Record list »
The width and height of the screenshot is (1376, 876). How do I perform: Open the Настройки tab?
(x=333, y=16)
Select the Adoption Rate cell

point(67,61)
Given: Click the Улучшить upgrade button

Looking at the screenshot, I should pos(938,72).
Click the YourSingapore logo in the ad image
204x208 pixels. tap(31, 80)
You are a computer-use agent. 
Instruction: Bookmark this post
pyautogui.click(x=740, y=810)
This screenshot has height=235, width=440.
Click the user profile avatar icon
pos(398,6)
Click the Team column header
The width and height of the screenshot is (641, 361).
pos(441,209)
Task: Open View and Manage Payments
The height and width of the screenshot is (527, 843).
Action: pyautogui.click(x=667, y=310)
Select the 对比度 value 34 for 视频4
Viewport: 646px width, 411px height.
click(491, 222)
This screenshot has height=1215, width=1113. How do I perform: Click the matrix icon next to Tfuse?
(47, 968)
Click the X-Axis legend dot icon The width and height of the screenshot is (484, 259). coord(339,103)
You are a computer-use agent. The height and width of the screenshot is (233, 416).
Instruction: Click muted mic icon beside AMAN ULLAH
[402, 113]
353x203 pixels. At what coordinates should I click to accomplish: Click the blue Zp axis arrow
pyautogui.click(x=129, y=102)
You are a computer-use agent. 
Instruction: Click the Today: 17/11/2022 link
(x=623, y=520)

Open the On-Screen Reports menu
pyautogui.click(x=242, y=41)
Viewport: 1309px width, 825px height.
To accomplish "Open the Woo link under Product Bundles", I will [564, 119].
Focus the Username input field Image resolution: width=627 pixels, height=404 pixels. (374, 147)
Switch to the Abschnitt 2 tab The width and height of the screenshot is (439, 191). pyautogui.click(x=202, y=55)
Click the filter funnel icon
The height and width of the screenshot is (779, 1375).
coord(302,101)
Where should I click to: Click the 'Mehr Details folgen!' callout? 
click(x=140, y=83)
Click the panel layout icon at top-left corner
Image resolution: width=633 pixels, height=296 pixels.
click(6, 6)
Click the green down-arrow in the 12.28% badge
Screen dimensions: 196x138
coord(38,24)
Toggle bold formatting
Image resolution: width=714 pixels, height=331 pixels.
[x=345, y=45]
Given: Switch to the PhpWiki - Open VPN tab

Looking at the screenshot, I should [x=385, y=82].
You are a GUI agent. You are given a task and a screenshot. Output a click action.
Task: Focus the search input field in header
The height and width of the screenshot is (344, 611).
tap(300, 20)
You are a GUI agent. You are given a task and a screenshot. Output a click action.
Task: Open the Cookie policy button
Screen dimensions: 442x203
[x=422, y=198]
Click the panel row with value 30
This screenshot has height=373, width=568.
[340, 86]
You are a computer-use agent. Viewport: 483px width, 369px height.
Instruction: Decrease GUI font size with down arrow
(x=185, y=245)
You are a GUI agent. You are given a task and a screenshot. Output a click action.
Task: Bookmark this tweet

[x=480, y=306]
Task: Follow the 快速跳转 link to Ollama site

What you need to do »
Please format the records above as a JSON list of strings, one string per line and blank lines omitted. Begin at the first line of the records and stop after the line that contains "204x208 pixels. tap(31, 80)".

Answer to this task »
[
  "The width and height of the screenshot is (1376, 876). How do I perform: Open the Настройки tab?",
  "(x=333, y=16)",
  "Select the Adoption Rate cell",
  "point(67,61)",
  "Given: Click the Улучшить upgrade button",
  "Looking at the screenshot, I should pos(938,72).",
  "Click the YourSingapore logo in the ad image",
  "204x208 pixels. tap(31, 80)"
]